There are 4 vehicles for every 5 Australians
New data shows Australians are attached to their vehicles. In 2018, our population of 25 million residents owned a total 19 million vehicles according to the latest ABS Survey of Motor Vehicle Use.
Our national fleet is made up of:
- 14,258,620 passenger vehicles (75%)
- 3,788,395 freight vehicles (19.9%) and
- 965,754 buses, motor cycles and non-freight carrying trucks (5.1%).
Car ownership increasing despite Uber and GoGet
Australia has continued to increase car ownership rates over this decade, which has seen many new technology trends. Even the rise of Uber (launched in 2012) and GoGet (founded back in 2003) as ride services and car sharing services have not reduced car ownership rates despite trends towards an increasingly shared economy.

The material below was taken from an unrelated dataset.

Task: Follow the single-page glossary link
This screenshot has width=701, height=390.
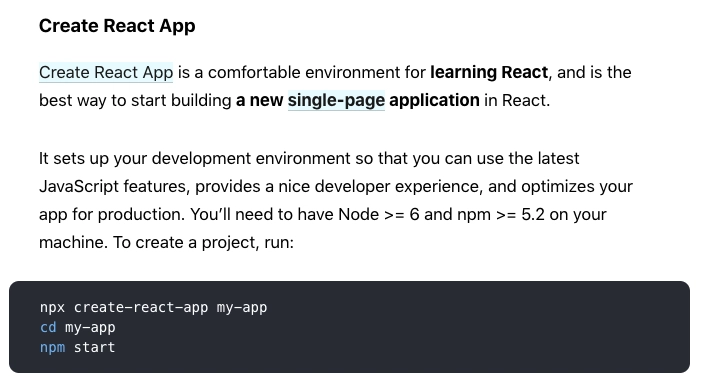Action: 336,100
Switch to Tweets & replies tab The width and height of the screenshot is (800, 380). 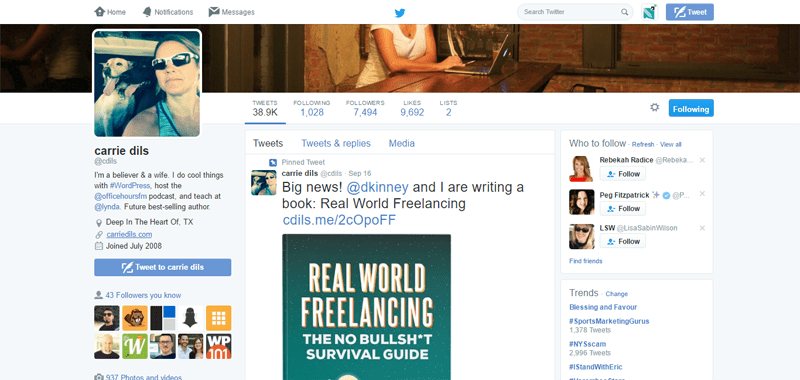336,143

In 2010 Australia’s population was 22.0 million people and we had 12.3 million cars (0.56 cars per person) which has risen to 0.57 car per person in 2018. That’s 2 million more cars in the last 8 years, or a quarter of a million new cars each year on our roads!
|Year||Population||Passenger vehicles||Car ownership %|
|2010||22.0 million||12.3 million||56.0%|
|2018||25.0 million||14.3 million||57.1%|
In this survey of 16,000 vehicle owners, the results revealed that our 19 million vehicles covered 255,031 million kilometres at an average of 13,423kms per vehicle in the last year alone.
Victorians travel the most in their cars
Victorians travelled an average of 14,100kms on average in the last year, leading the states and territories for the most kilometres driven over the year. Second is QLD drivers (13,700kms), followed by NT (13,400kms) and NSW (13,300kms).
We used 34,170 megalitres of fuel with 51.4% petrol and 45.8% diesel over the 12 months from July 1, 2017 to June 30, 2018.
- That’s 17.5 billion litres of petrol
- 7 billion litres of diesel
- Just 1.0 billion litres of LPG/CNG/Hybrid/dual fuel/other.
The future of car ownership trends
Car ownership will not decline until city-building designs shifts away from ‘crawl and sprawl’ models of town planning. As Sydney and Melbourne move towards 30-minute and 20-minute cities respectively, people will have access to new public transport infrastructure, meaning car ownership rates could decline. When people live in vertical communities with safe walkable access to cafes and restaurants, and most importantly have access to reliable public transport networks, then we’ll see car ownership start to decline in our major cities.
The arrival of electric cars, increasing access to walkable communities through proposed infrastructure development over the next decade of $75b and ride share apps will also impact the current trends. We may even see shifts towards healthier, more active methods of transport (such as riding bicycles, walking) in vibrant urban cities as we approach 2030.